Photo courtesy of FEMA/CSEPP Protective Clothing Training Course.
Military chemical protective clothing.
Emergency responders may be faced with hundreds and even thousands of casualties. Firefighters and EMS personnel may be unprepared to deal with chemical agents and their victims released in a terrorist attack. In the Tokyo attack, medical personnel and emergency responders didn't realize the source of the victims' medical problems until some time had passed; no decontamination was performed.
Chemical warfare agents were introduced during World War I and were used as recently as the Persian Gulf War. These agents have been stockpiled at seven sites in the mainland United States and on Johnston Island in the South Pacific since World War I.
The U.S. stockpiles of "unitary" chemical warfare agents have been slated for destruction as a result of international treaty by the year 2004. (Unitary agents are those that act on their own without having to be mixed with another chemical to be activated.) Many of the aging munitions have experienced leaks of chemical agents at some of the facilities, although to date no off-post releases of any significance have occurred.
The U.S. Army and Federal Emergency Management Agency (FEMA) are coordinating efforts to ensure public safety in the event an accident occurs involving any stockpiled chemical agents. This cooperative effort is the Chemical Stockpile Emergency Preparedness Program (CSEPP). Emergency responders in areas likely to be affected by a release are trained in chemical agent awareness, emergency medical treatment and response procedures including personal protective equipment (PPE) and decontamination. Chemical agents also have been found around the country in unexploded munitions buried on and off present and past military installations.
There are two primary types of chemical agents: mustard and nerve. Mustard agents are also referred to as vesicants or blister agents because they form blisters when they contact the skin. The two types of mustard agent are sulfur mustard and nitrogen mustard. Nitrogen mustard is similar to sulfur mustard as far as its health effects but has slightly more systemic effects (affecting the entire body).
Photo by Robert Burke
Commercially available chemical protective clothing with a military hood.

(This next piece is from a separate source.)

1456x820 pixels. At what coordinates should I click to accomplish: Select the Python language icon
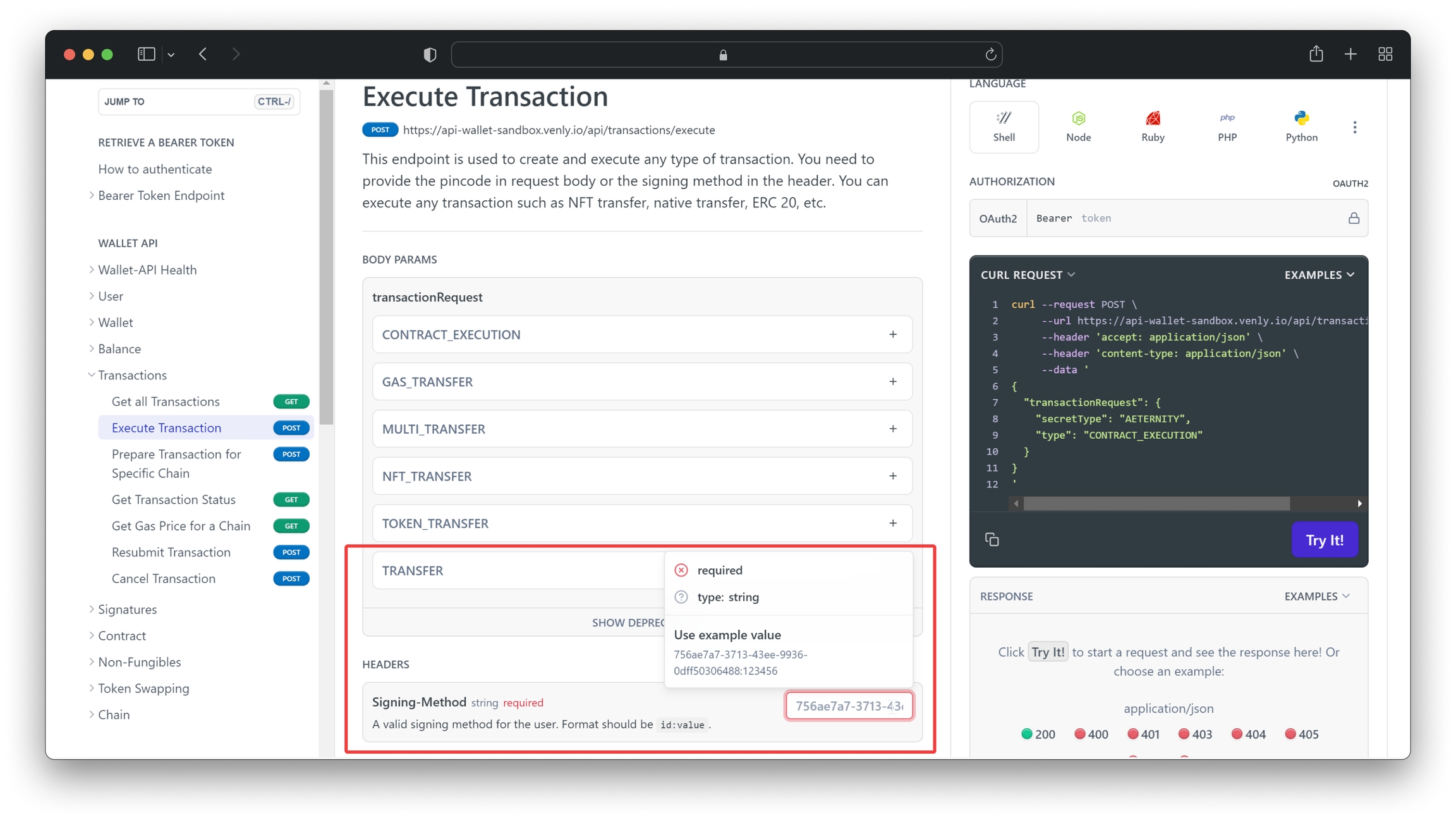(1301, 126)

Mustard is often incorrectly referred to as "mustard gas." Mustard agent is a viscous oily liquid, light yellow to brown in color, with an onion, garlic or mustard smell and it freezes at 57 degrees Fahrenheit. Mustard is usually non-volatile but may produce a vapor hazard in warm weather or when involved in a fire. The vapor is heavier than air, with a density of 5.4. Mustard agent is heavier than water and non-soluble in water.
There are three basic types of blister agents: sulfur mustard, lewisite and phosgene oxime. Mustard agent is designed to function through skin and tissue contact and generally is not a major inhalation hazard under normal conditions.
Vesicants are persistent agents, which means they do not readily vaporize and will remain as contaminants for long periods. Mustard agents do not cause pain on contact and do not act immediately; instead, there is a dormant period of one to 24 hours before symptoms present themselves. Symptoms of mustard exposure include: erythema (redness of the skin), blisters, conjunctivitis (eye inflammation) and upper respiratory distress; the symptoms may worsen over several hours. Once mustard has contacted tissues, the damage has already started, although there may not be any indication that contact has occurred. Mustard is highly soluble in fat, which results in rapid skin penetration.